His perspective shifts from surface-level mundaneness to multidimensional comprehension.
And still, the film never overexplains any of this. Robert’s inner life is dense but verbally sparse—rare, crucial lines delivered with restrained torment. Much is happening beneath the surface, but the film respects the fact that a character can’t always articulate it, whether because of a traditional masculine stoicism (as in Maclean), a lack of formal schooling (as in Lila), or because of a temperament hilariously suspicious of book-learning and abstraction (as in many of O’Connor’s characters). In this way, Train Dreams resembles its late-frontier counterparts once again: characters whose emotional worlds are vast but largely inaccessible through language—and whose authors are masters at expressing much with very little.
Eventually, the film’s climax comes about not through action but through perspective. For most of his life, Robert’s world is defined by horizontal movement. Trains cut across the landscape, east to west, bound to the earth. His dreams and nightmares operate similarly: linear attempts to process his life without ever gaining distance from it. But then, in what might be an O’Connor-esque “action of grace” (albeit a happy one), something unexpected happens. Robert is invited, on a whim, to take a touristy ride on an aircraft—and, with a bemused chuckle, he accepts.
The ensuing scene is key. For the first time, Robert is no longer traveling through the world one-dimensionally but looking down upon it. His perspective shifts from surface-level mundaneness to multidimensional comprehension. He receives the redemptive virtue of clarity (albeit a mysterious, paradoxical form of it). And just as his mode of travel graduates from flat to 3D, his perception likewise graduates from temporal dream to mystical insight. It’s in the biplane that the words of logger Arn Peeples’s take on their full meaning: “Beautiful, ain’t it? Just beautiful.” What is, Arn? “All of it. Every bit of it.” Not because Robert’s life is painless, but because, seen from above, it possesses a coherence that could never be perceived from within it.
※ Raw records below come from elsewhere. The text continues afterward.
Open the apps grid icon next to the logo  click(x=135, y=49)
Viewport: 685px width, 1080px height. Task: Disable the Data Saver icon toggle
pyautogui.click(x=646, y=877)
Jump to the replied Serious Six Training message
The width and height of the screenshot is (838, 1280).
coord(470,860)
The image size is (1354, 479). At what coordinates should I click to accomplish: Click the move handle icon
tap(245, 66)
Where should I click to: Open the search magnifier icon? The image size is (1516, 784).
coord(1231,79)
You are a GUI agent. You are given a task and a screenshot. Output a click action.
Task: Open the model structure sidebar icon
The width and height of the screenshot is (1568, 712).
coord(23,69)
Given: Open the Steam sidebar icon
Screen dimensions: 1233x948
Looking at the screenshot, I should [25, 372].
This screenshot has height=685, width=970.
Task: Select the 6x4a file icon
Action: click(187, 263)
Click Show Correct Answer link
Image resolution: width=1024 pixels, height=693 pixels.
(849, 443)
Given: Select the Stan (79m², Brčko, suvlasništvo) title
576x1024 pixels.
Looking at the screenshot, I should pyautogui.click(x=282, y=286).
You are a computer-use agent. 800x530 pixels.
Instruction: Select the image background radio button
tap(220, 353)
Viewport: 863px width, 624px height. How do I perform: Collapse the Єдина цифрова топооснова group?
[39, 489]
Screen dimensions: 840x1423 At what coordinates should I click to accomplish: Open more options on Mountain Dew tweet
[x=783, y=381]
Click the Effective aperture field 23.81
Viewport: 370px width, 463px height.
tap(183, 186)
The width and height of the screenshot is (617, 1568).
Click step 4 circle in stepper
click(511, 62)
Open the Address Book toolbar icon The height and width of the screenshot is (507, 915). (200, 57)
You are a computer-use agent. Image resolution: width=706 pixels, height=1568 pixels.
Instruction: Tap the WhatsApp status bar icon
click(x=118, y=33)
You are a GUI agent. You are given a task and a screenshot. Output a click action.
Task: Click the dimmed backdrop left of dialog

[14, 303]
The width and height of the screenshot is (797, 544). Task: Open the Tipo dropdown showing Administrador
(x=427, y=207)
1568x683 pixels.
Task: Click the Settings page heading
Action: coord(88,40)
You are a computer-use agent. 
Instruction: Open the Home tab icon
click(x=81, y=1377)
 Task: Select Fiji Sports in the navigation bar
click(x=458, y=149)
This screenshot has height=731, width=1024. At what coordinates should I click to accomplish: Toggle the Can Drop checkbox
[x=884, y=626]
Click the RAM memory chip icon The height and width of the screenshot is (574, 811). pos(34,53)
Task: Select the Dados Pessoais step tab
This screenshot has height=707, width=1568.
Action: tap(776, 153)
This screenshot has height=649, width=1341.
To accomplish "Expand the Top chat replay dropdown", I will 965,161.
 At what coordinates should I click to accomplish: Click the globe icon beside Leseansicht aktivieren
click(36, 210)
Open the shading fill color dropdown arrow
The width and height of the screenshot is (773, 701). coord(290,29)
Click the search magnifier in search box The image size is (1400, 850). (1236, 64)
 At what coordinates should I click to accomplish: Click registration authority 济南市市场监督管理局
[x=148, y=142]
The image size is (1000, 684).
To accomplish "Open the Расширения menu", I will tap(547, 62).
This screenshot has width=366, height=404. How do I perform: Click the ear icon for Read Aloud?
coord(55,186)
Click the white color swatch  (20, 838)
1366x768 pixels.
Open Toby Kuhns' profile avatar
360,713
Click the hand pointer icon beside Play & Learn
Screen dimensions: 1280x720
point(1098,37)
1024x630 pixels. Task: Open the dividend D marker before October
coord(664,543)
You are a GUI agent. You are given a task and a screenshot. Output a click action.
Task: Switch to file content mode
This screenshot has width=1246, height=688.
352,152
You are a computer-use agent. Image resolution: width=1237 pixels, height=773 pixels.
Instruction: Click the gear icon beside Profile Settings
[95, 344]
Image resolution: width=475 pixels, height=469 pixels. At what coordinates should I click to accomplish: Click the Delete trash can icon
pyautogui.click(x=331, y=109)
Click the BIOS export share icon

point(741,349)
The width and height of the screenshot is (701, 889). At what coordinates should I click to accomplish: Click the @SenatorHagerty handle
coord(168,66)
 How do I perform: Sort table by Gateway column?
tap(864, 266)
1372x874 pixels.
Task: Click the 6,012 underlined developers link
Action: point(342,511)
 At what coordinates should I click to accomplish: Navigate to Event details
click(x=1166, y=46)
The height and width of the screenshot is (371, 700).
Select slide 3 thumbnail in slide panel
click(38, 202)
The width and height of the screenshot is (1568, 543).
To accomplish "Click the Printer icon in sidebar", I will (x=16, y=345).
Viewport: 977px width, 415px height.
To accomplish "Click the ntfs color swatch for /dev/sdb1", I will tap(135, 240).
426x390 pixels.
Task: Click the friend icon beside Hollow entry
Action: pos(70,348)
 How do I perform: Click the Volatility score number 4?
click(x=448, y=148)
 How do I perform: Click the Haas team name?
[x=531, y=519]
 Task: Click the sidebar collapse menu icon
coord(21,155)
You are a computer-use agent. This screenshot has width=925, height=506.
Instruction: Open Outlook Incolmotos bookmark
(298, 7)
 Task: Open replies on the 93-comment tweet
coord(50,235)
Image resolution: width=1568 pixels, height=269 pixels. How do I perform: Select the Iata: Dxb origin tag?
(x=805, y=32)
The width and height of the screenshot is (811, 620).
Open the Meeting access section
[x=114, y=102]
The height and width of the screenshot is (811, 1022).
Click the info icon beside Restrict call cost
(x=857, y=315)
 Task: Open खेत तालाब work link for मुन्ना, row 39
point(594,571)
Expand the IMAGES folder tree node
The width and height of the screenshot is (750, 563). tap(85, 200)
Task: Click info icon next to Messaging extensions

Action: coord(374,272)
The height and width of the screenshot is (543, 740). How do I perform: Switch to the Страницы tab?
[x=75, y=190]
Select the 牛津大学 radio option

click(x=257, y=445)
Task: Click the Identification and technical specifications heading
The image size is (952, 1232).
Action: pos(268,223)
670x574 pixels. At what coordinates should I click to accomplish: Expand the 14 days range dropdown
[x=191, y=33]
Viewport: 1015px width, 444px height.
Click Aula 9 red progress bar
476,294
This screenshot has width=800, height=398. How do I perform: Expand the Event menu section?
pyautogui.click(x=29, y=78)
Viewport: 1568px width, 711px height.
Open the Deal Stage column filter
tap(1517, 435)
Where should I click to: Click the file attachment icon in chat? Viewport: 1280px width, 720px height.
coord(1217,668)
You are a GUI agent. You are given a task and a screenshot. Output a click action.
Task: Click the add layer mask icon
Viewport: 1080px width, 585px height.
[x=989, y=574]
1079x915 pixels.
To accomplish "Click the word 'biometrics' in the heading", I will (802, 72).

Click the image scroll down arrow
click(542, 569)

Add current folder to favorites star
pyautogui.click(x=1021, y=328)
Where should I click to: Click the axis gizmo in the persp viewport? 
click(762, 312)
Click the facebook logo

It would be tempting to read Train Dreams as a testament to rugged American individualism—or, alternatively, as a convenient parable about xenophobia, immigration, and labor (especially given current political tensions). But both would be far too reductive.
Instead, Train Dreams offers something closer to O’Connor’s brutal grace: a meditation on the expendability of ordinary men—the men who fought wars, laid rail, felled forests, and built the infrastructure of the modern world, often living and dying without fanfare, let alone the ability to express their experiences. Their lives look unremarkable on the surface. But when closely observed, there is oftentimes an enormous density of grief, love, memory, and beauty beneath the surface—and a quiet decency.
Despite the loss and trauma that Robert experiences (without any way to discuss or process it), he never sedates himself with vice or bitterness. He remains decent—sensitive, kind, and good—in the most unshowy way. This is a testament to the best of what America can be—especially with the intimation, through Robert’s witnessing on television of John Glenn’s flight into space, that both progress and perspective will keep expanding: from train to aircraft to rocket ship.
“Under the rocks are the words,” Maclean says in A River Runs Through It. In almost the same time and setting, Train Dreams shares this concept. Beneath the hardship, the silence, and the unremarkable surface of an ordinary life, “there lives the dearest freshness deep down things,” as the priest-poet Gerard Manley Hopkins writes. In Train Dreams, it’s a freshness that only patience—and new perspectives—can reveal.